No significant elevation of translocator protein binding in the brains of recently abstinent methamphetamine users

Edythe D London a,b,c,d,*, Kyoji Okita a,d,e,f, Kaitlin R Kinney a,d, Andrew C Dean a, Megan N McClintick a,d, Elizabeth J Rizor a,d, Maritza C Johnson a,d, Tarannom Mahmoudie a,d, Arthur L Brody a,d,1, Erika L Nurmi a, Lauren C Seaman a, Judah Farahi d, Nathaniel Ginder a, Mark A Mandelkern d,g
PMCID: PMC9059651  NIHMSID: NIHMS1790722  PMID: 32570138

Abstract

Background:

Radioligands for the translocator protein (TSPO) 18 kDa have been used with positron emission tomography (PET) to assess neuroinflammation and microglial activation in psychiatric disorders. One study using this approach showed substantial TSPO elevation throughout the brain in chronic methamphetamine users following long-term abstinence (0.5–4 years), but clients typically present for treatment earlier in abstinence.

Methods:

We used PET with [11C]DAA1106 to compare standardized uptake values (SUVs) as an index of TSPO binding in the brains of methamphetamine-dependent participants who were abstinent for < 6 months (n = 11) and healthy controls (n = 12). We also assayed other typical correlates of Methamphetamine Dependence (e.g., striatal D2-type dopamine receptor deficits, depressed mood, anxiety and impaired emotion regulation).

Results:

Methamphetamine users exhibited depression (p < 0.0001), anxiety (p = 0.002), difficulties in emotional regulation (p = 0.01), and lower striatal dopamine D2-type receptor availability vs. controls (p = 0.02). SUVs for [11C]DAA1106 were larger in all brain regions of methamphetamine-dependent participants vs. controls, but the effect size was small to medium and not statistically significant.

Conclusions:

The discrepancy between the lack of significant difference in TSPO binding in early-abstinent methamphetamine users vs. controls in this study and a previous report of elevated binding in longer-abstinent methamphetamine users may reflect methodological differences or limitations of TSPO binding as an index of neuroinflammation. It also seems possible that gliosis increases over time during the first 6 months of abstinence; longitudinal studies could clarify this possibility.

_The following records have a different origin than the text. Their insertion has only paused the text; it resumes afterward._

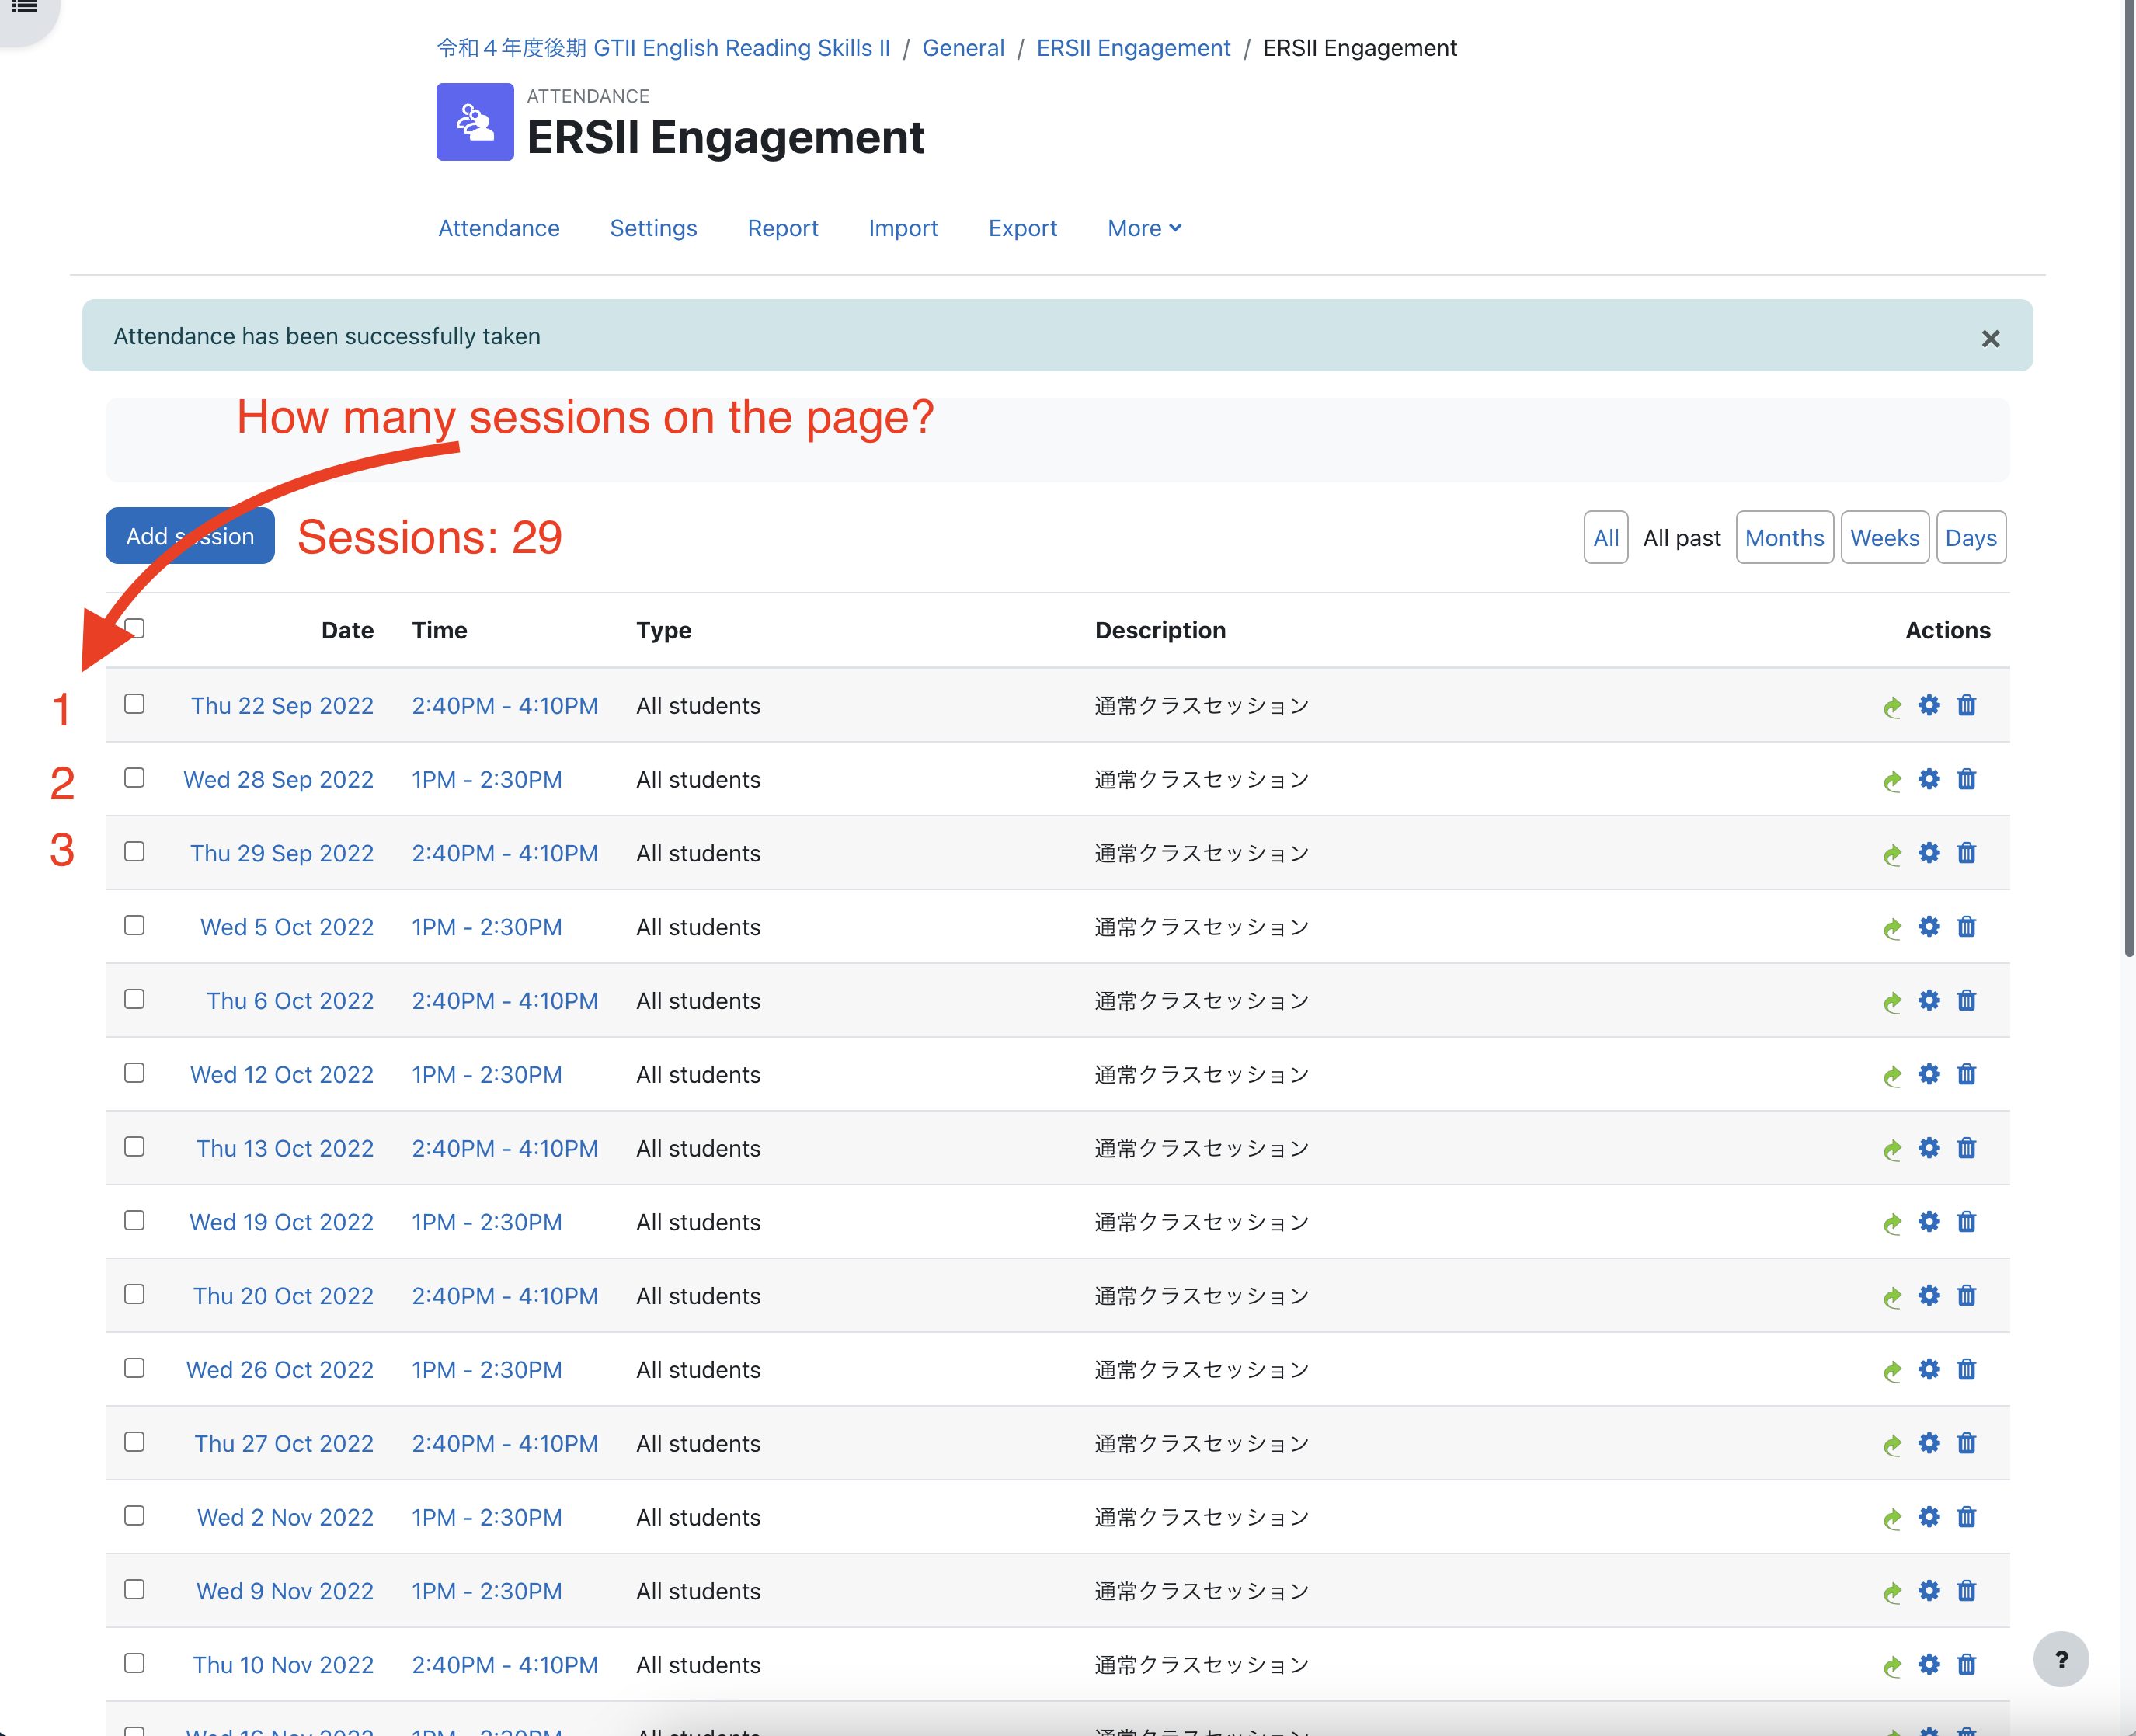Dismiss the attendance success notification
Screen dimensions: 2136x1736
[1991, 338]
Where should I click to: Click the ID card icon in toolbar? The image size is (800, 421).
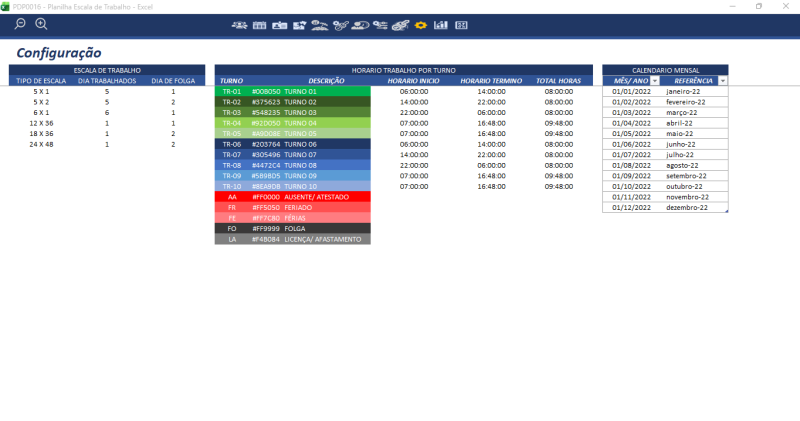(x=279, y=24)
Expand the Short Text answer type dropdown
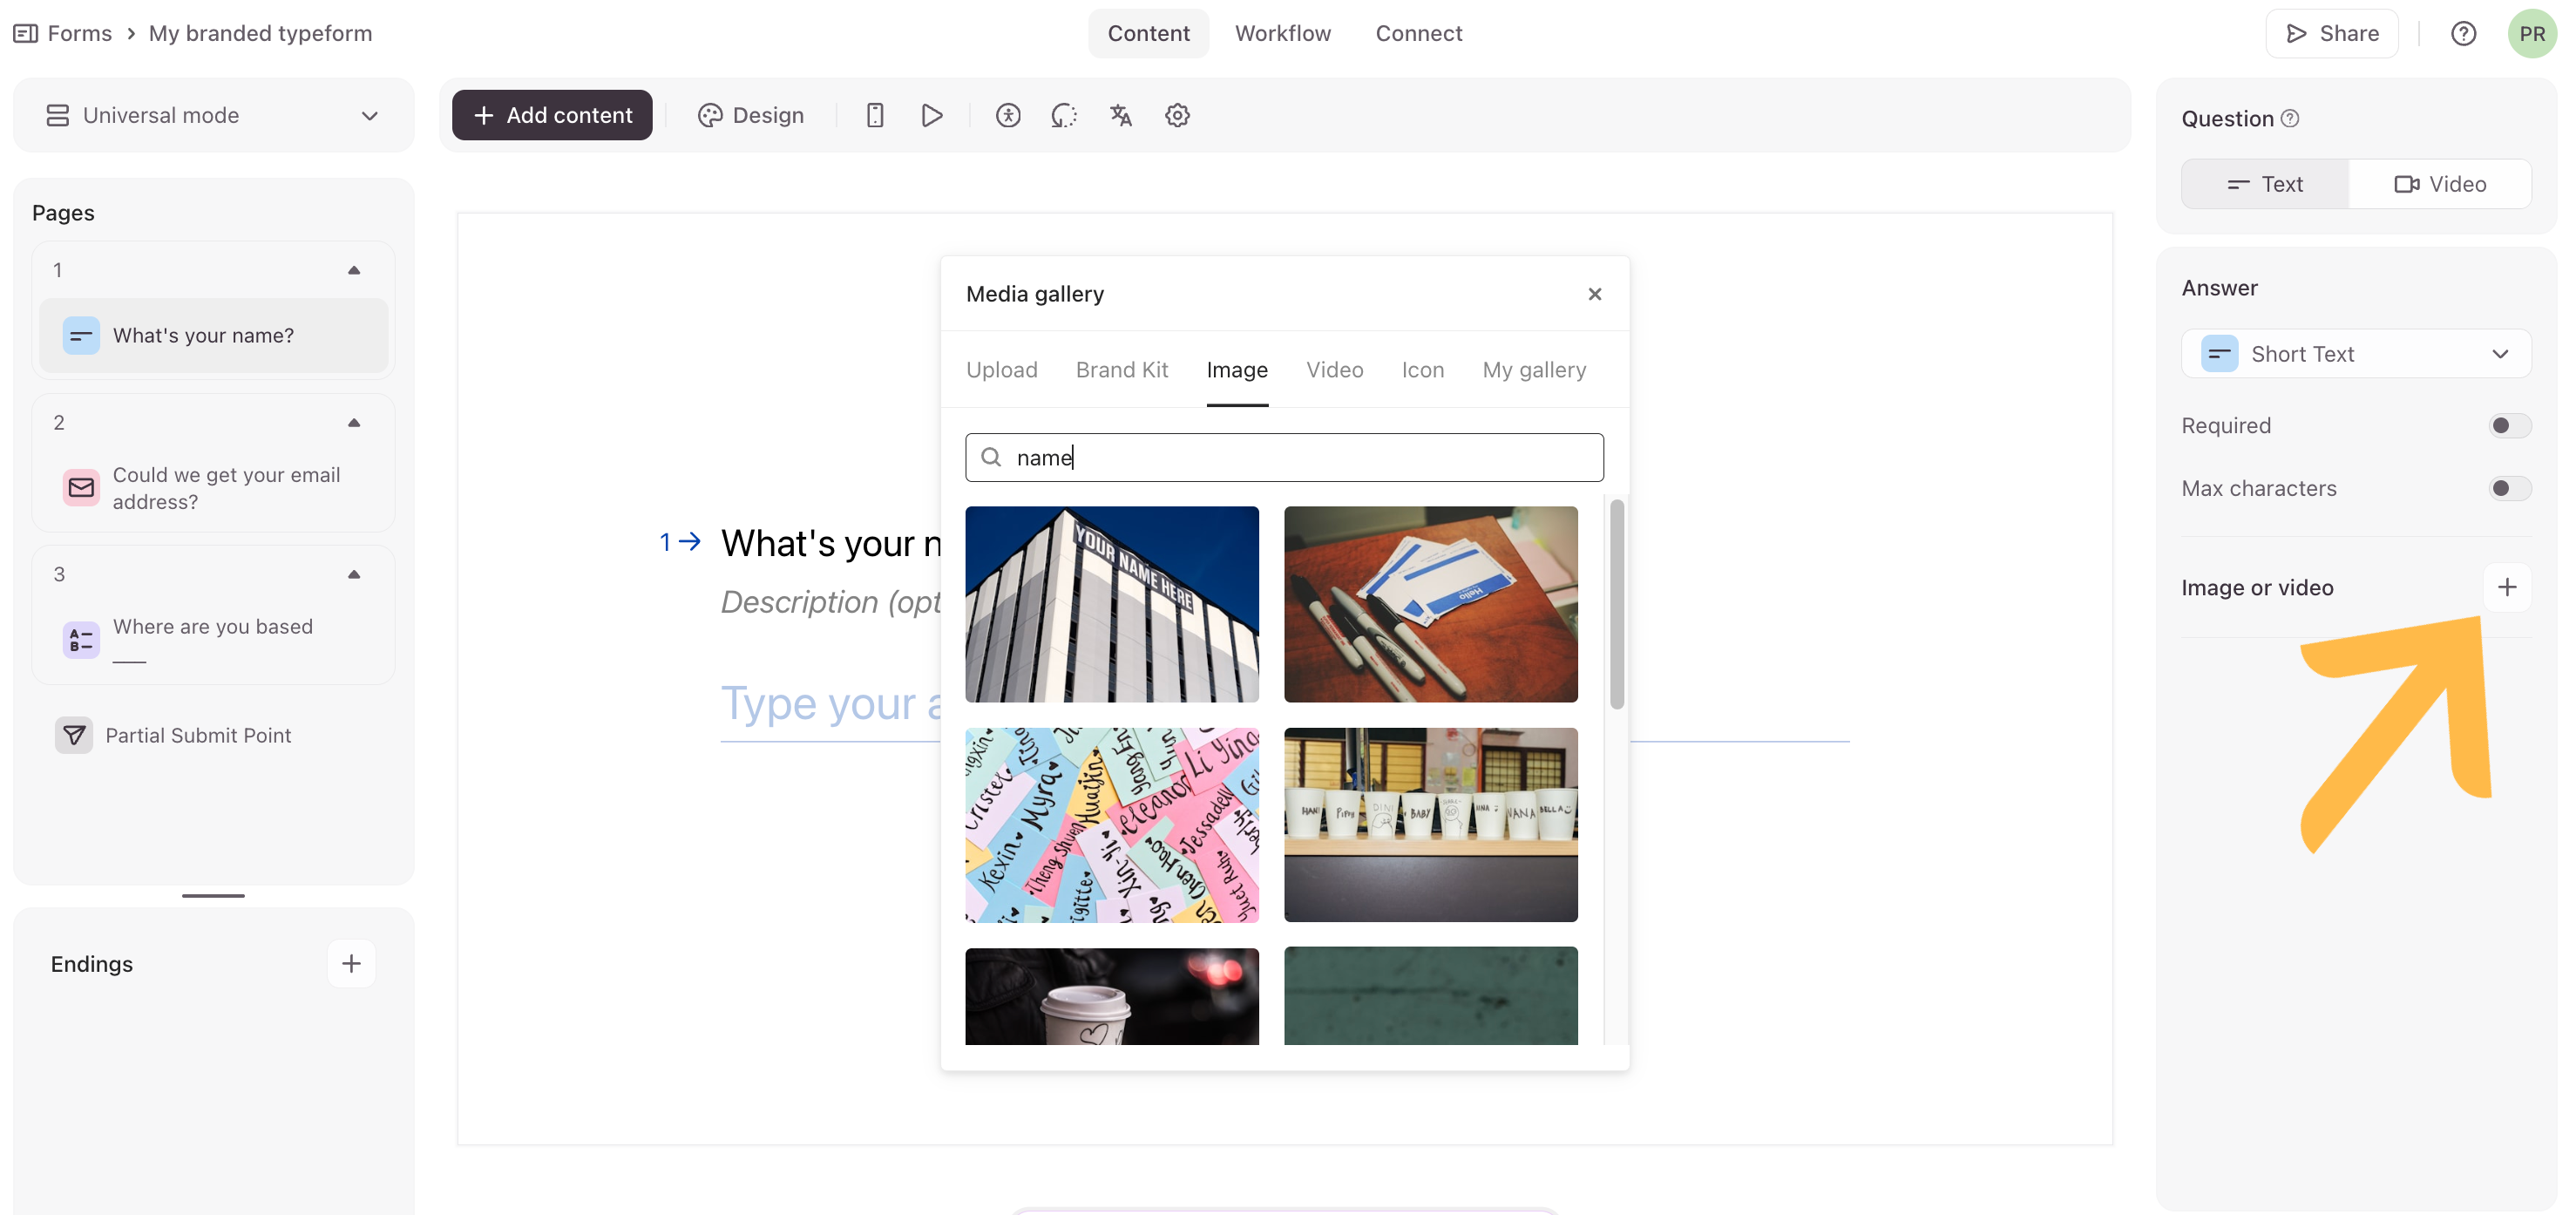 [x=2355, y=354]

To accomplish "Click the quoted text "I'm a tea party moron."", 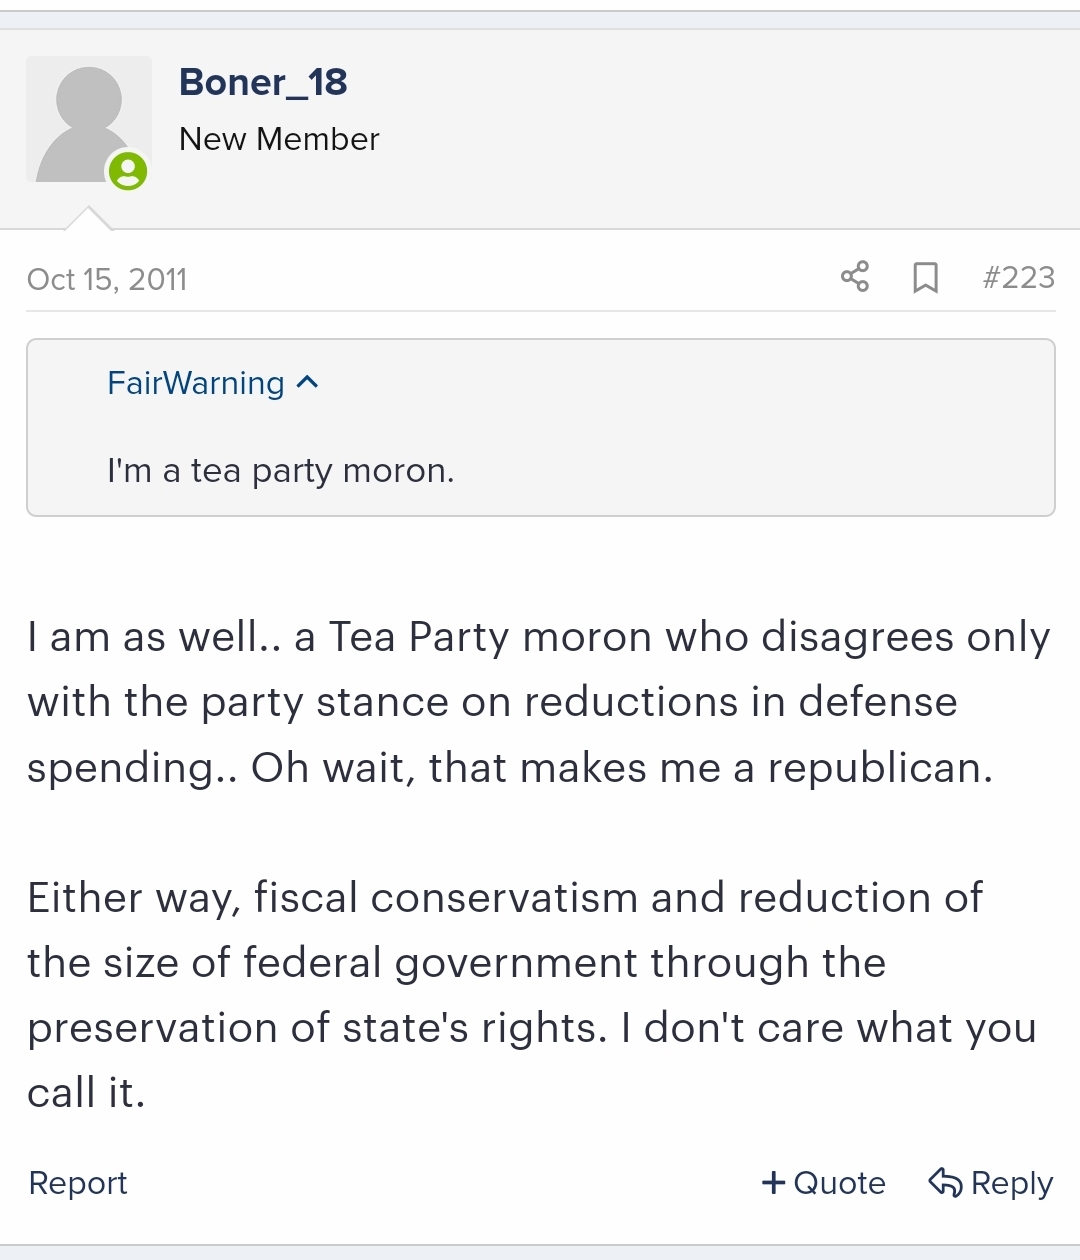I will [x=281, y=470].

Keywords: Neuroinflammation, Brain imaging, Methamphetamine, Stimulants, Translocator protein, Positron emission tomography

1. Introduction

While the age-adjusted rate of overdose deaths in the U.S. from prescription and illicit drugs declined from 2017 to 2018, deaths involving psychostimulants with abuse potential increased (Hedegaard et al., 2020). Effective medications are needed, and the immune system has been identified as a potential therapeutic target.

Methamphetamine alters immune function (Papageorgiou et al., 2019), producing reactive microgliosis (Pubill et al., 2002). Glial cell modulators reduce methamphetamine-induced behavioral abnormalities and neurotoxicity in rodents (Hashimoto et al., 2013). In clinical trials, ibudilast, which attenuates methamphetamine-induced increases in inflammatory markers (Kitazato et al., 2010; Lee et al., 2012), antagonized pro-inflammatory effects of methamphetamine (Li et al., 2000) but did not facilitate methamphetamine abstinence (Heinzerling et al., 2019).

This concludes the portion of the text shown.